Tips and Tricks for Game Development

Conserve Memory!

The memory that stores what is drawn on the screen ("frame buffer") consumes a lot of SRAM memory. Don't confuse SRAM with flash memory where your program is stored. There are 32K of flash memory to store your game code, and this is quite a lot. But there are only 2K of SRAM in the ATmega328 chip, and with a resolution of 128x96 pixels, TVout uses 1.5K of that! The preloaded games on Hackvision use a slightly higher resolution of 136x96 pixels, so this consumes 1632 bytes.

What do we need SRAM for? Storage for variables you declare in your game, the program stack (where variables local to a function are stored), numerical constants, and string constants. If you aren't careful, these can add up and use up all your memory. You won't get a nice warning, either. Your TV screen will just go haywire.

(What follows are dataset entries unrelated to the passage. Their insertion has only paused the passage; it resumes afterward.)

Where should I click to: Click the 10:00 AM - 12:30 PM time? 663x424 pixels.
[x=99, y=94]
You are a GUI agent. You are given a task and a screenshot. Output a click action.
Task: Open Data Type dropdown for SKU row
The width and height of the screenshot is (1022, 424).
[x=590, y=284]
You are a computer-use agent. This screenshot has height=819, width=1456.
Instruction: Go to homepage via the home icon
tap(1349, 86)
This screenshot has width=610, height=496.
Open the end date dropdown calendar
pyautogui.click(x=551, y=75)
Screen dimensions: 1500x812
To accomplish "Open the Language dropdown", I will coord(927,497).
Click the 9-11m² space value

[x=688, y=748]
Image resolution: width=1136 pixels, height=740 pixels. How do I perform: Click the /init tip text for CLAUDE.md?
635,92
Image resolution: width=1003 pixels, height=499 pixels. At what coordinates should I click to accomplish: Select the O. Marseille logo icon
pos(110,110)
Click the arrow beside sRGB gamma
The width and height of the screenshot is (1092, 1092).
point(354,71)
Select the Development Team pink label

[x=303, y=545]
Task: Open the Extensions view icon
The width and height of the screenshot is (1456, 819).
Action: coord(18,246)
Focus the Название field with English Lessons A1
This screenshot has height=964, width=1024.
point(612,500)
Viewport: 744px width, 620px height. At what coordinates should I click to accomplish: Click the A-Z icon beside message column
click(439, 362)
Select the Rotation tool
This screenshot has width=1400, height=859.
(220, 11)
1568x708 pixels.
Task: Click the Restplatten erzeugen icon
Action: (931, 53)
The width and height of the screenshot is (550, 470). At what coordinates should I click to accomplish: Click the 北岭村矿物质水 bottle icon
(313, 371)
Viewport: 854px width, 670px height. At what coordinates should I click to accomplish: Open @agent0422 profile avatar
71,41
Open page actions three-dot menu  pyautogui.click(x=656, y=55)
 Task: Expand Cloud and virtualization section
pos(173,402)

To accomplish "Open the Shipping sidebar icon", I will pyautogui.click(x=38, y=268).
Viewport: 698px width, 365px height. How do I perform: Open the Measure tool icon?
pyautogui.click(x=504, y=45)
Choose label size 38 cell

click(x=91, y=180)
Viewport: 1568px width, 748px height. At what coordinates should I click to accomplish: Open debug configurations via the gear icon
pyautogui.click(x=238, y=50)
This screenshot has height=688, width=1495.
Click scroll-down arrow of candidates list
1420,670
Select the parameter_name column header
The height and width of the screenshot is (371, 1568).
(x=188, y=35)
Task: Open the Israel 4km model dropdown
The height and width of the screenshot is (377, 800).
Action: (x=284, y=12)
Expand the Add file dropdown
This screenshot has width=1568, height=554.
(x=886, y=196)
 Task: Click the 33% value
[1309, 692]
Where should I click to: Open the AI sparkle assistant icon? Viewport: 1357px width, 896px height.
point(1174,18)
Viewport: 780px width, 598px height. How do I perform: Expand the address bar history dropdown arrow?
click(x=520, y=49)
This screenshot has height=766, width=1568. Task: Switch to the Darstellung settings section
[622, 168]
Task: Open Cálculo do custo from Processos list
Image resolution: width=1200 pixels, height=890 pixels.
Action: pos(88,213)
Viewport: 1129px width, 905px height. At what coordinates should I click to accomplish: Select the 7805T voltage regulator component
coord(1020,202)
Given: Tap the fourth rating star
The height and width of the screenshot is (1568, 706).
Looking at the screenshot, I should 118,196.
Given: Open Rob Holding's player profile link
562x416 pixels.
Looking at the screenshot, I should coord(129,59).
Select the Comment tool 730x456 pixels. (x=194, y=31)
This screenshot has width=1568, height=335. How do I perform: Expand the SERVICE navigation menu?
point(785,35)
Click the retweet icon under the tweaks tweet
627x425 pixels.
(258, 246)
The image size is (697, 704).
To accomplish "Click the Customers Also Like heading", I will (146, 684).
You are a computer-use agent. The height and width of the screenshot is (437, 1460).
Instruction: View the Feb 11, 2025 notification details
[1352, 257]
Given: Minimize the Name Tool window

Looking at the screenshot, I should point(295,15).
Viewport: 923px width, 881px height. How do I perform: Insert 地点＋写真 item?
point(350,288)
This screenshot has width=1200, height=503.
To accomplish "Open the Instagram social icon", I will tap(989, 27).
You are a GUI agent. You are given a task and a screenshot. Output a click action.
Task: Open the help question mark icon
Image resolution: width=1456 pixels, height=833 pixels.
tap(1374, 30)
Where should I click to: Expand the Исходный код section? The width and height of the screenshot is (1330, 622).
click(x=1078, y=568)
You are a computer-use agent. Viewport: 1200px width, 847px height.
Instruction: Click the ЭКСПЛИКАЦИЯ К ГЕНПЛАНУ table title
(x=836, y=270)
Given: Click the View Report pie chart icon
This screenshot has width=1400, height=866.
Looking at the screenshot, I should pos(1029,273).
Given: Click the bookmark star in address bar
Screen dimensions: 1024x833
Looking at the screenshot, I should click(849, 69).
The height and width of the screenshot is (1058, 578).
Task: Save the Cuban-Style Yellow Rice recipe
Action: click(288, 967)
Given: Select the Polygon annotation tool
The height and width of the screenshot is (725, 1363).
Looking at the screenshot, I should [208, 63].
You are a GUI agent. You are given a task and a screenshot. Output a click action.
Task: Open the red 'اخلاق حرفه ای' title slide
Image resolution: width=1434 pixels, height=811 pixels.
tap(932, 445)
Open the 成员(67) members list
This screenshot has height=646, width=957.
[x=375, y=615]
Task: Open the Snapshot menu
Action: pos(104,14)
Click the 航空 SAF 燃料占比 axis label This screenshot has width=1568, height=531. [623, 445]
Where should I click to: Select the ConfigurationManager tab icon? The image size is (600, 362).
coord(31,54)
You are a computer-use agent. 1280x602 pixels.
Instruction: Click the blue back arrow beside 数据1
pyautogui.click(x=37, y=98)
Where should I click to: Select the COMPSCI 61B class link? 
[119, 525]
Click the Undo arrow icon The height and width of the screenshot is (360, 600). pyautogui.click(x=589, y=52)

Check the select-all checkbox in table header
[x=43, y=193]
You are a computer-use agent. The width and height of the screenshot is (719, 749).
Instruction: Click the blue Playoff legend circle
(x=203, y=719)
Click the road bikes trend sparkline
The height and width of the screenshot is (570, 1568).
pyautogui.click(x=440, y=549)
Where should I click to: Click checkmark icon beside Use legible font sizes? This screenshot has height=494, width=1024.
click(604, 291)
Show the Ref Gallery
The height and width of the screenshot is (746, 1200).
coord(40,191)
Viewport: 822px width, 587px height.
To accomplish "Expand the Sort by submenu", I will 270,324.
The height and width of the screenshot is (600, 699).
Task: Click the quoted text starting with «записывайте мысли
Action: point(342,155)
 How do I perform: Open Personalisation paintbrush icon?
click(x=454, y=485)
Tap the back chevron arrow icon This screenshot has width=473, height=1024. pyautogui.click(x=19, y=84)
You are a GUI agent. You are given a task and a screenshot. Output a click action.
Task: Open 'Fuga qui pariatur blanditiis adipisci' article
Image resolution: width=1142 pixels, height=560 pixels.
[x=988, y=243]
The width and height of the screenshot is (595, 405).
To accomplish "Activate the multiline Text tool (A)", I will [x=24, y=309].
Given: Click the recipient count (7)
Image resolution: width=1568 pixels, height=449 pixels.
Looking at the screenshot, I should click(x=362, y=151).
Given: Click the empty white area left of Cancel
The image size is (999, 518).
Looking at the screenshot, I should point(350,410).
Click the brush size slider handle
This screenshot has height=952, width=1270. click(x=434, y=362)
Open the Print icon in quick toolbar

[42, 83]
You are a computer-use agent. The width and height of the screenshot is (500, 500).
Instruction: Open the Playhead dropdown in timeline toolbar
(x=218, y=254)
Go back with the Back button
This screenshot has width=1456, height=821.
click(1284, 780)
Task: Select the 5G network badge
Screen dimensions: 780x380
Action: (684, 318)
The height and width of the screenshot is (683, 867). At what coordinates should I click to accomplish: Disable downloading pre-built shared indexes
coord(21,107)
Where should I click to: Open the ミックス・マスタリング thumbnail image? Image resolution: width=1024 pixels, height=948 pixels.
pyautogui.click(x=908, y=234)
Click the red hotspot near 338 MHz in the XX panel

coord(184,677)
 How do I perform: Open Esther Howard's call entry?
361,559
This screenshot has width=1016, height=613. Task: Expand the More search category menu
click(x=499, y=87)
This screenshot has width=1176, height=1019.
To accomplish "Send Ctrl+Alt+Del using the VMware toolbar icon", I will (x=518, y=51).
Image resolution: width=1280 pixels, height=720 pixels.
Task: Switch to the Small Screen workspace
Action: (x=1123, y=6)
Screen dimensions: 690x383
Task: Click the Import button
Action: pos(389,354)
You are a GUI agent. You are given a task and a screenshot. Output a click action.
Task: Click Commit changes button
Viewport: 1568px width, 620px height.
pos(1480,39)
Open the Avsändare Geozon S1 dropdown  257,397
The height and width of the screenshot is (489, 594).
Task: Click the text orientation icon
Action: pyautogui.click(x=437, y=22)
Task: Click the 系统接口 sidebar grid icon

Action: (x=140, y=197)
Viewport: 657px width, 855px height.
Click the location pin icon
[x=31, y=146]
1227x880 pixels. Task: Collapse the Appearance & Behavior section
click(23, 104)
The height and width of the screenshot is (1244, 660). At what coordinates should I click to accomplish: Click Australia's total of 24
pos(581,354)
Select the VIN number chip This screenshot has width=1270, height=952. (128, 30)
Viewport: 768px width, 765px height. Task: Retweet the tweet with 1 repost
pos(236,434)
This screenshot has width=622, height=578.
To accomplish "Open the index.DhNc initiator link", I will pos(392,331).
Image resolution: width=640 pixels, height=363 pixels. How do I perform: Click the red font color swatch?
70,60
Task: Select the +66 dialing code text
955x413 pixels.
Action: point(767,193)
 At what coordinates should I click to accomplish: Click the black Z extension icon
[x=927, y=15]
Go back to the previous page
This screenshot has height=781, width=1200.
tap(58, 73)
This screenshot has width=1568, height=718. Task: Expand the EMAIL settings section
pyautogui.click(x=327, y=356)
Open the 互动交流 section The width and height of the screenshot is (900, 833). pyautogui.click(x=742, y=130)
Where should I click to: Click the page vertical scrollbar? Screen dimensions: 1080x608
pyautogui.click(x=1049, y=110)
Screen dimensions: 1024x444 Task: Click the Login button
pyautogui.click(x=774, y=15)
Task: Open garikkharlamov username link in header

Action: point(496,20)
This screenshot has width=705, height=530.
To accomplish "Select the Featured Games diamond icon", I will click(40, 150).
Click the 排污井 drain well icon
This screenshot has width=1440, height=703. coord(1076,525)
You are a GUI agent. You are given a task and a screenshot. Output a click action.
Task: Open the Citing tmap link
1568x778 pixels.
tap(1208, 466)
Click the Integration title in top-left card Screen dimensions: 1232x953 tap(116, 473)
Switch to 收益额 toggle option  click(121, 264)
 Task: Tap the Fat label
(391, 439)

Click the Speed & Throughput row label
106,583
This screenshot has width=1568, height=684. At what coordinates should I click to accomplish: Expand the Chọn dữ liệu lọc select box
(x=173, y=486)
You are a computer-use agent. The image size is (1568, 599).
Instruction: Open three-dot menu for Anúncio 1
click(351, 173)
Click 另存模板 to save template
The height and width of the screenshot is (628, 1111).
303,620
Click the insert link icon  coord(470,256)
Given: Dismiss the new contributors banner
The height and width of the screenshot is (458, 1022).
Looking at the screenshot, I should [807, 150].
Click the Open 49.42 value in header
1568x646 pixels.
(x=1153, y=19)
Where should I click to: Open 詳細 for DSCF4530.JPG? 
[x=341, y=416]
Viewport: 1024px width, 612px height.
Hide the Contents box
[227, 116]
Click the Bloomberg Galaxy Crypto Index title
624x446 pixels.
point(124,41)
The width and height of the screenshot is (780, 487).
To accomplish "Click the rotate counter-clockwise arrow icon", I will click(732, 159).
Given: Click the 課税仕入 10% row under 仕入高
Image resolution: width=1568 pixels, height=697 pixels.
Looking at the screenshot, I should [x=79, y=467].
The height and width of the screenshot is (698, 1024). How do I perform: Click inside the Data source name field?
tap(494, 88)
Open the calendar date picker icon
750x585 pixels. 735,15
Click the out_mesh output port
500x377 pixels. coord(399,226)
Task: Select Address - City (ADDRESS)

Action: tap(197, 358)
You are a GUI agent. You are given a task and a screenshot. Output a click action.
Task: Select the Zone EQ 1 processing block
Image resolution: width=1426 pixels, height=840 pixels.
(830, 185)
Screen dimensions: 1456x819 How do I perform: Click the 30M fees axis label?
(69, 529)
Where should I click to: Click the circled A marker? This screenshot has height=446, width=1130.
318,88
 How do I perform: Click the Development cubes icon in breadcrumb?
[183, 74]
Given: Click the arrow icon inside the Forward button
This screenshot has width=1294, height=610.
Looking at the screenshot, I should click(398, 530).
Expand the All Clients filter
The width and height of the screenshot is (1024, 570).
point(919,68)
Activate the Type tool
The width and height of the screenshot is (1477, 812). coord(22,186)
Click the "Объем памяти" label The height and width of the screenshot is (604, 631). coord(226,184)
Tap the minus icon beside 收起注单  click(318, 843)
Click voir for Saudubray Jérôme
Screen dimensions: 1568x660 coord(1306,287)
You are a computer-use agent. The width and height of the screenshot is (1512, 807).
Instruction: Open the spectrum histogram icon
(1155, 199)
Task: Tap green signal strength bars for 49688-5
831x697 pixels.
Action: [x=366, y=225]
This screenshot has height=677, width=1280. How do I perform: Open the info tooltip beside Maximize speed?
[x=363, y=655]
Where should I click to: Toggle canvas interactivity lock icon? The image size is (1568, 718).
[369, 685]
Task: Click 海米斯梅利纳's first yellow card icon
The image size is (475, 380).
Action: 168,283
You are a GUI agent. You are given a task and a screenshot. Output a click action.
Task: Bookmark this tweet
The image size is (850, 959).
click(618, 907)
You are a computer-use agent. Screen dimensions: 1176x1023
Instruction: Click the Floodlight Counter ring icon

So here are my tips for conserving memory:

  • Don't use high resolution. Stay with 128x96 or 136x96.
  • Use only the largest data type for a variable that you need. An int uses 2 bytes, but a char or byte are one byte.
  • Don't let your call stack get too deep. That is, don't write code that calls 10 or 20 functions deep.
  • Delcare text used in strings in the flash memory instead. By using the special Arduino modifier PROGMEM you can store constants in flash memory. See this page on the Arduino site for details.

Saving Scores in EEPROM

The ATmega328 microcontroller has 1K of EEPROM which will retain data even with the power disconnected. 1K is plenty of memory to store high score information. The preloaded game Space Invaders uses EEPROM to store and retrieve high scores. I chose a memory layout that uses 50 bytes per game "file" in EEPROM. Each file contains records for 10 high scores, and each record consists of 5 bytes: 3 bytes for player initials, and 2 bytes for the score. Take a look at the Hackvision firmware source code and copy the approach in your own games. The method enterHighScore() looks in EEPROM to see if your score at the end of a game is high enough to allow you to enter your initials and store it. The method enterInitials() allows entry of player initials. The method displayHighScores() shows them on the screen.